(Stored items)

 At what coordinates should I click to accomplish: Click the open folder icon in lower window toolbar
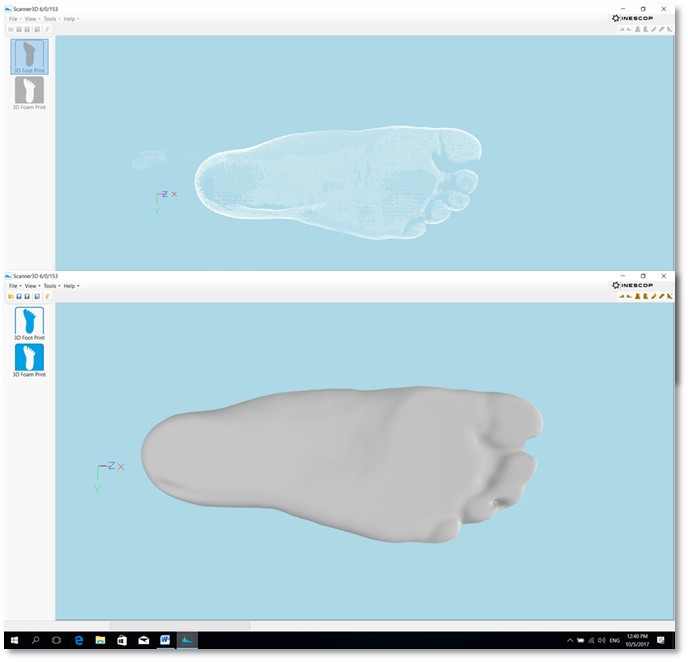tap(11, 297)
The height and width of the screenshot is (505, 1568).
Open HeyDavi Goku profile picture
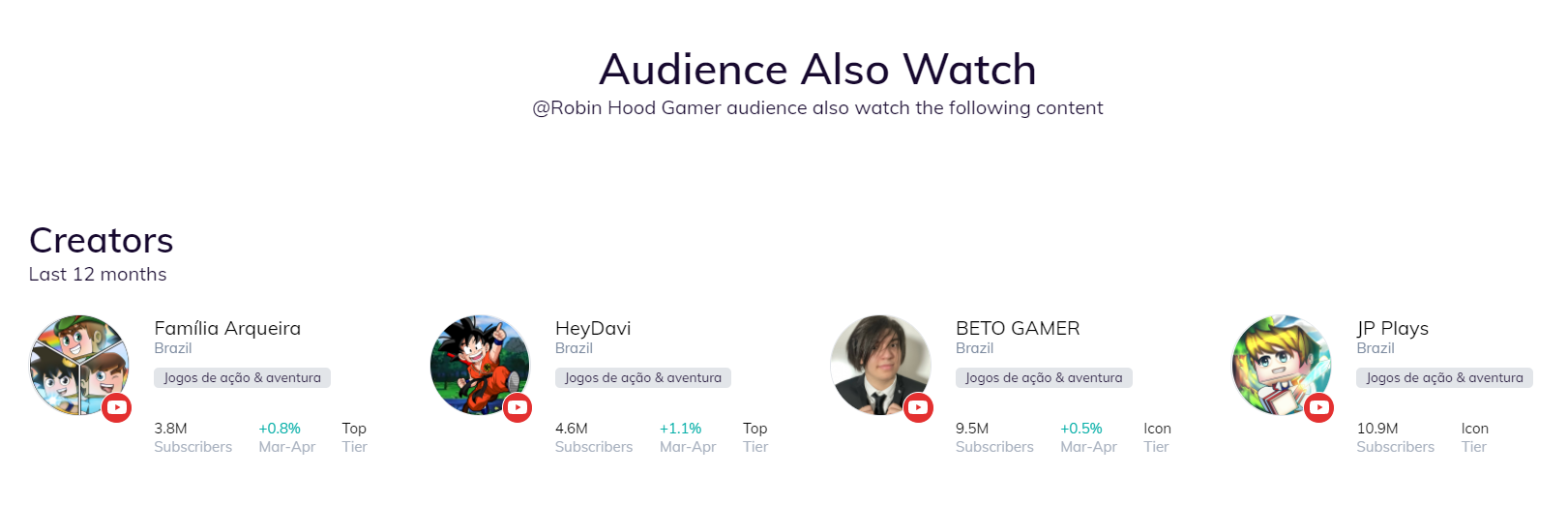(x=476, y=362)
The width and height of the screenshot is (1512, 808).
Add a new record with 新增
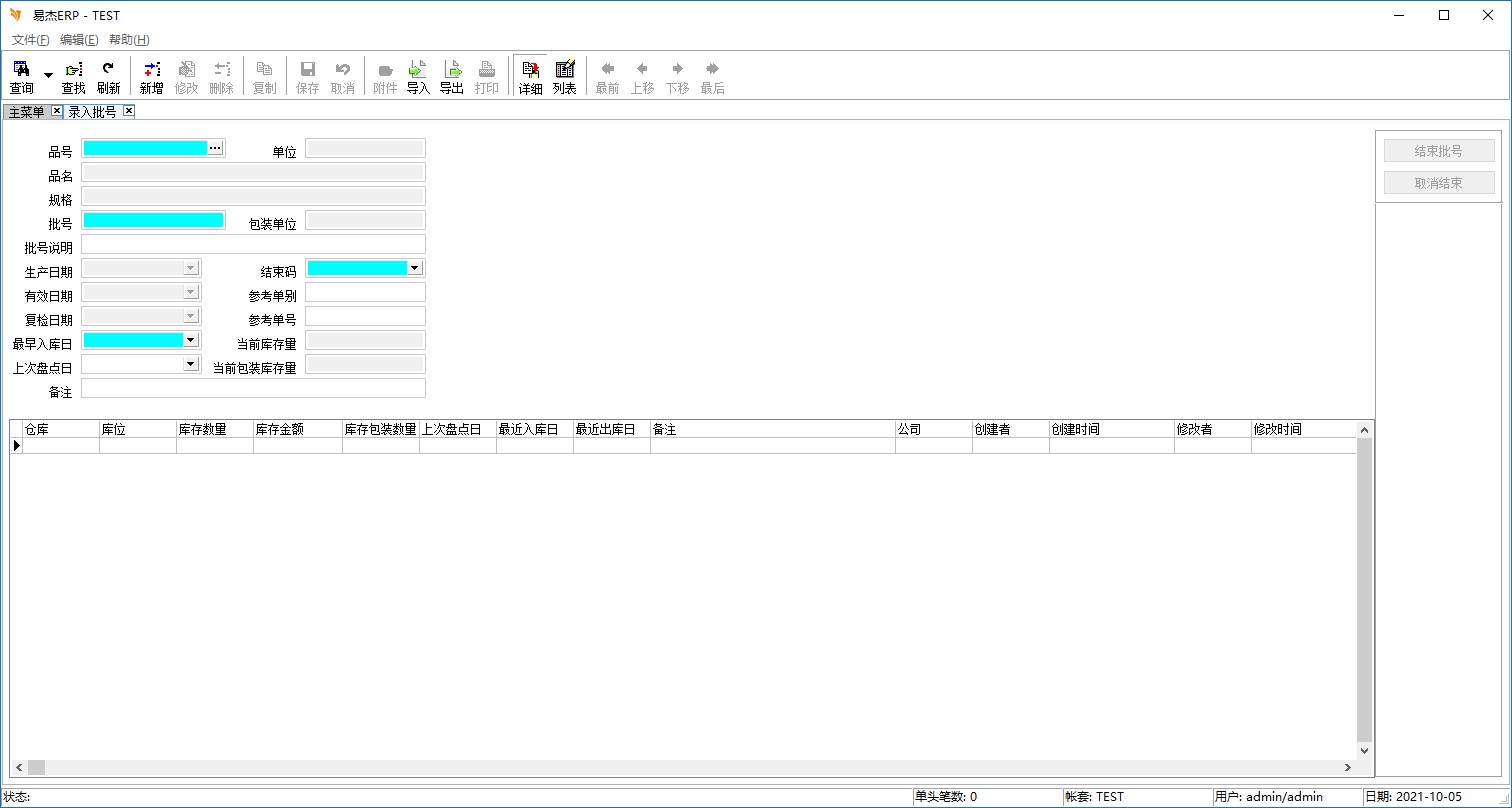pyautogui.click(x=151, y=77)
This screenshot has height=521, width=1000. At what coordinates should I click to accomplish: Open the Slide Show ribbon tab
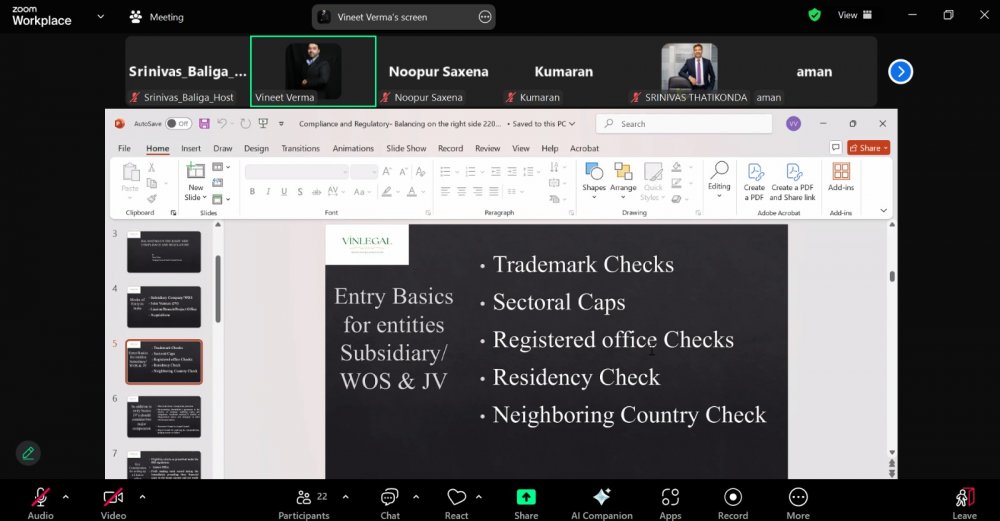click(406, 148)
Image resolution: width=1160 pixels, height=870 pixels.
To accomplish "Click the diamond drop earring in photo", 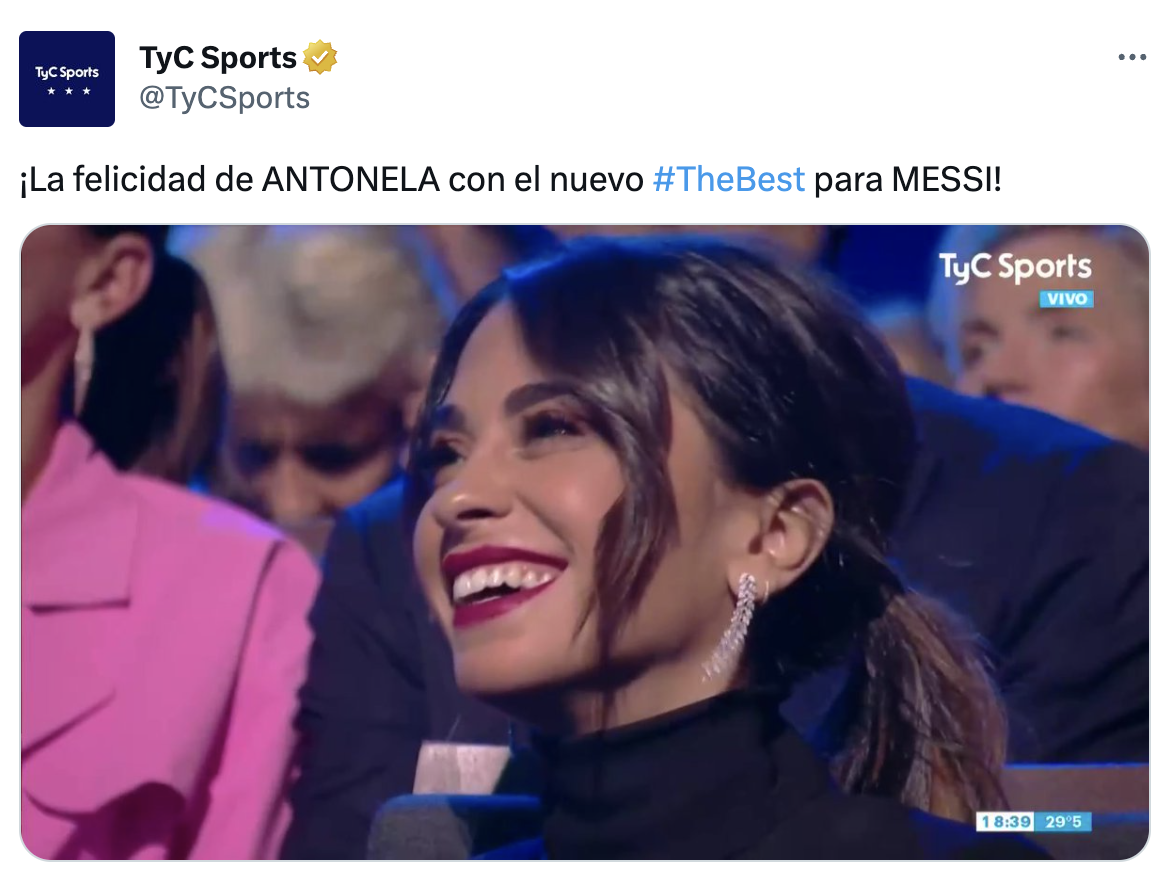I will coord(732,626).
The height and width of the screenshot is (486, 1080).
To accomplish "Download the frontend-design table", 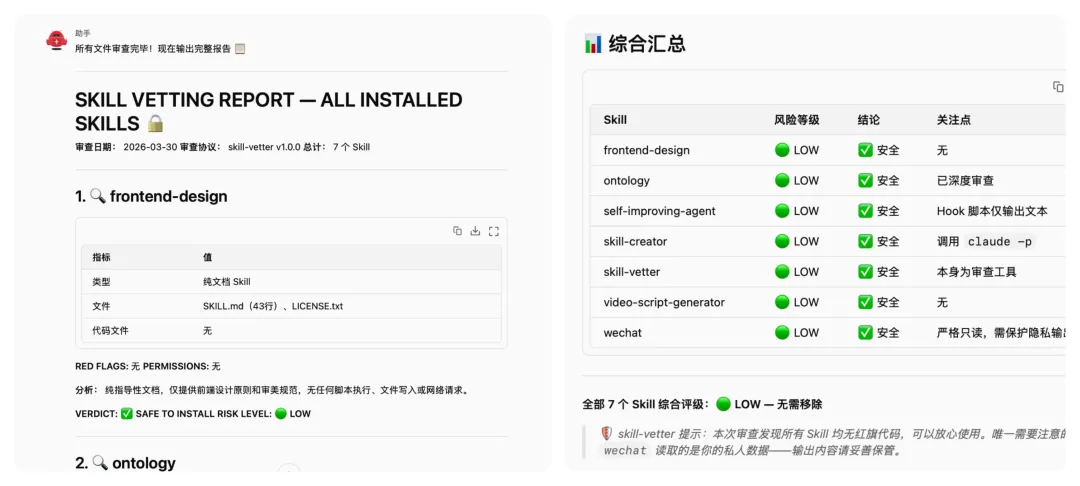I will (475, 231).
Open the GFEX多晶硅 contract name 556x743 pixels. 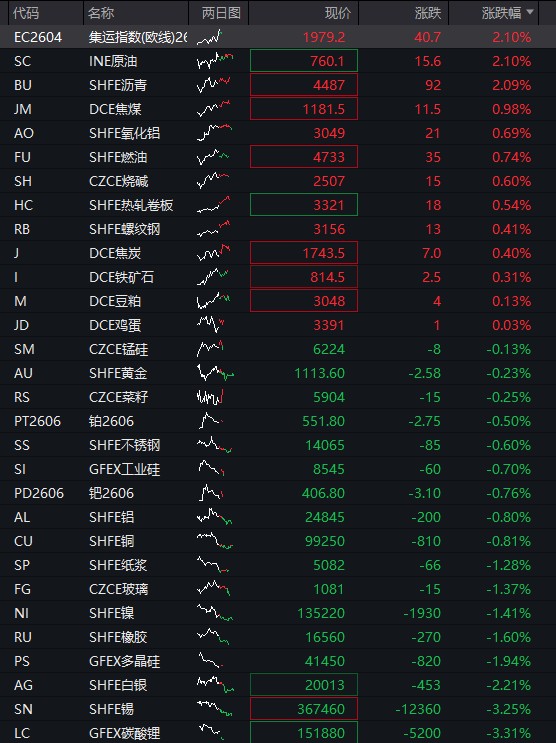point(124,661)
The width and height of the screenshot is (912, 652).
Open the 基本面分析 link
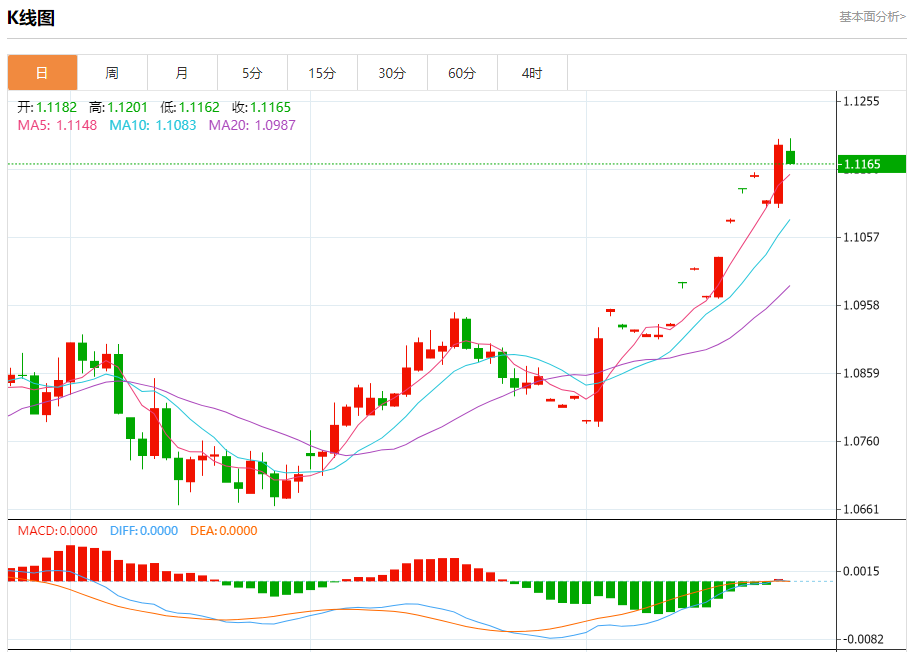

# YOUR ASSIGNMENT:
From the records above, transcribe exactly the lines starting at the one containing "Add a new record with 新增" and ending at the one containing "Image resolution: width=1160". Skip the pictures.

# ANSWER BOX:
Add a new record with 新增
pyautogui.click(x=151, y=77)
This screenshot has height=521, width=1000. At what coordinates should I click to accomplish: Open the Slide Show ribbon tab
click(406, 148)
Image resolution: width=1160 pixels, height=870 pixels.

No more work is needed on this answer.